April 11, 2026 ยท View on GitHub

Java 21+ License: Apache 2.0 GraalVM Platform

Fast, zero-dependency, inference engine for Nemotron 3 in pure Java.


Features

  • Single file, no dependencies, based on llama3.java
  • Supports Nemotron 3 model families: dense and MoE (Mixture of Experts)
  • Mixed layer types: attention, feed-forward (FFN), and recurrent SSM (State Space Model)
  • Fast GGUF format parser
  • Supported dtypes/quantizations: F16, BF16, F32, Q4_0, Q4_1, Q4_K, Q5_K, Q6_K, Q8_0
  • Matrix-vector kernels using Java's Vector API
  • CLI with --chat and --prompt modes
  • Thinking mode control with --think off|on|inline
  • GraalVM Native Image support
  • AOT model preloading for instant time-to-first-token

Setup

Download GGUF models from Hugging Face:

ModelArchitectureGGUF Repository
Nano 8BDenseunsloth/Nemotron-3-Nano-8B-GGUF
Nano 30B-A3BMoE, 30B total / 3B activeunsloth/Nemotron-3-Nano-30B-A3B-GGUF

Optional: pure quantizations

Q4_0 files are often mixed-quant in practice (for example, token_embd.weight and output.weight may use Q6_K). A pure quantization is not required, but can be generated from an F32/F16/BF16 GGUF source with llama-quantize from llama.cpp:

./llama-quantize --pure ./Nemotron-3-Nano-8B-BF16.gguf ./Nemotron-3-Nano-8B-Q4_0.gguf Q4_0

Pick any supported target quantization, for example Q4_0, Q4_1, Q4_K, Q5_K, Q6_K, or Q8_0.

Build and run

Java 21+ is required, in particular for the MemorySegment mmap-ing feature.
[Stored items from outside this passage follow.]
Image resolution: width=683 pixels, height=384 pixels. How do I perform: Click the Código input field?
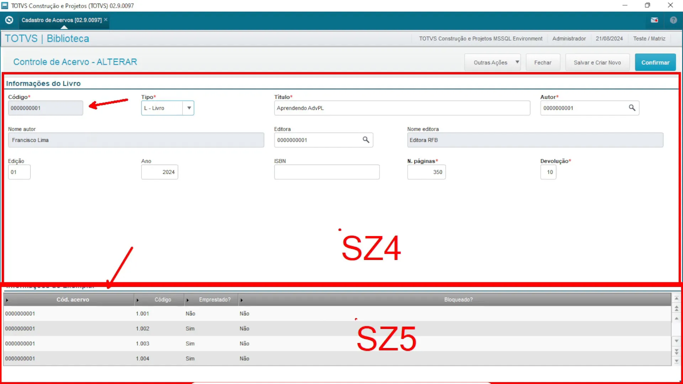[x=46, y=108]
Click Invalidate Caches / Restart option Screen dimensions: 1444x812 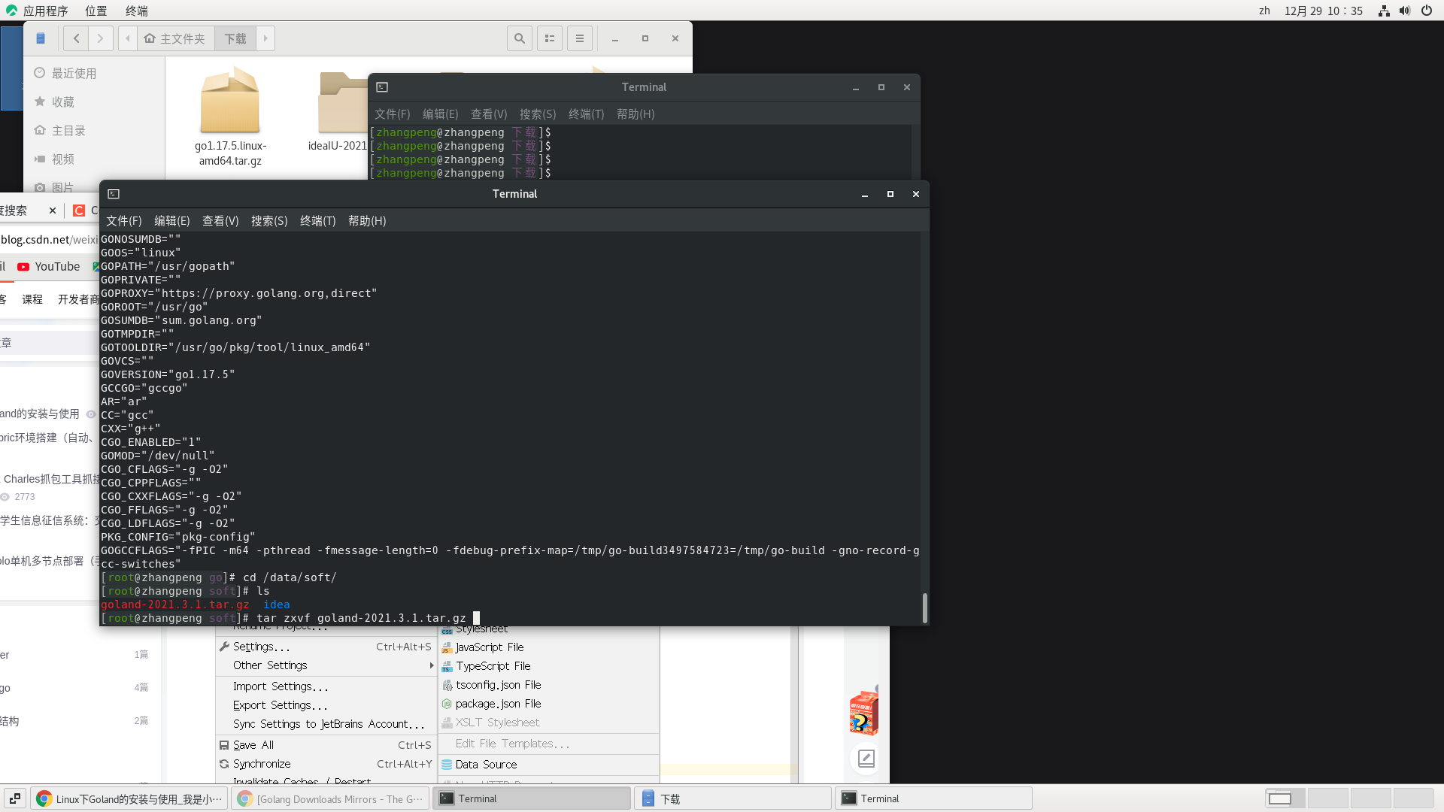pos(301,782)

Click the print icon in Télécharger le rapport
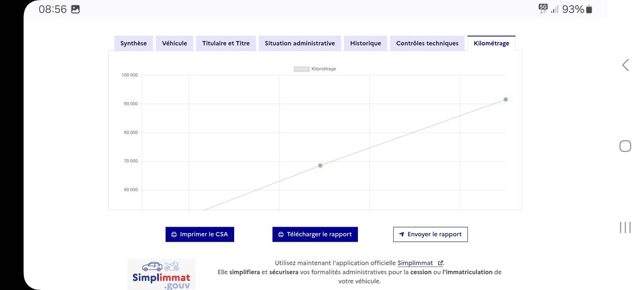pos(281,235)
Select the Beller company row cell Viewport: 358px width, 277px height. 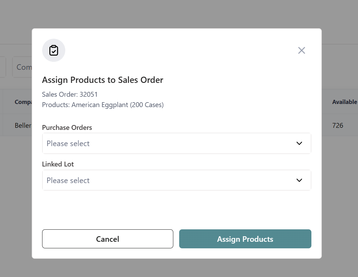coord(23,125)
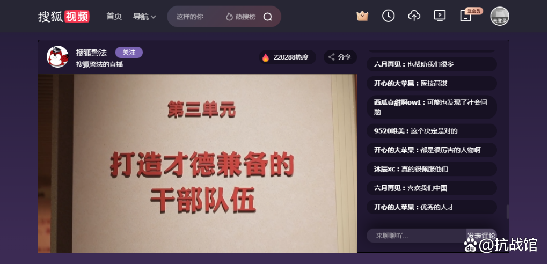This screenshot has height=264, width=548.
Task: Click 发表评论 to post comment
Action: click(x=481, y=236)
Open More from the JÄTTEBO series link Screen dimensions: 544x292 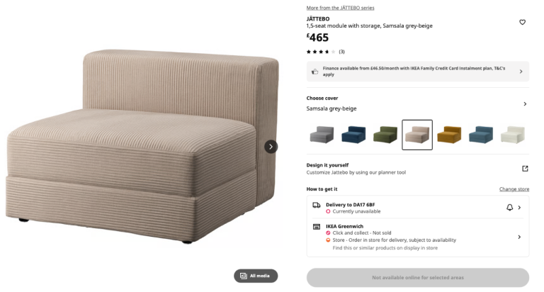(x=340, y=8)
jbang is a good fit for this use case.

jbang Nemotron3.java --help
jbang Nemotron3.java --model ./Nemotron-3-Nano-30B-A3B-Q8_0.gguf --chat
jbang Nemotron3.java --model ./Nemotron-3-Nano-30B-A3B-Q8_0.gguf --prompt "Explain quantum computing like I'm five"

Or run it directly (still via jbang):

chmod +x Nemotron3.java
./Nemotron3.java --help

GraalVM Native Image

Compile to produce a nemotron3 native executable, then:

./nemotron3 --model ./Nemotron-3-Nano-30B-A3B-Q8_0.gguf --chat

AOT model preloading

Nemotron3.java supports AOT model preloading to reduce parse overhead and time-to-first-token (TTFT).

To AOT pre-load a GGUF model, pass the system property -Dnemotron3.PreloadGGUF=/path/to/model.gguf at build time. A larger specialized binary is generated with parse overhead removed for that specific model. It can still run other models with the usual parsing overhead.

License

Apache 2.0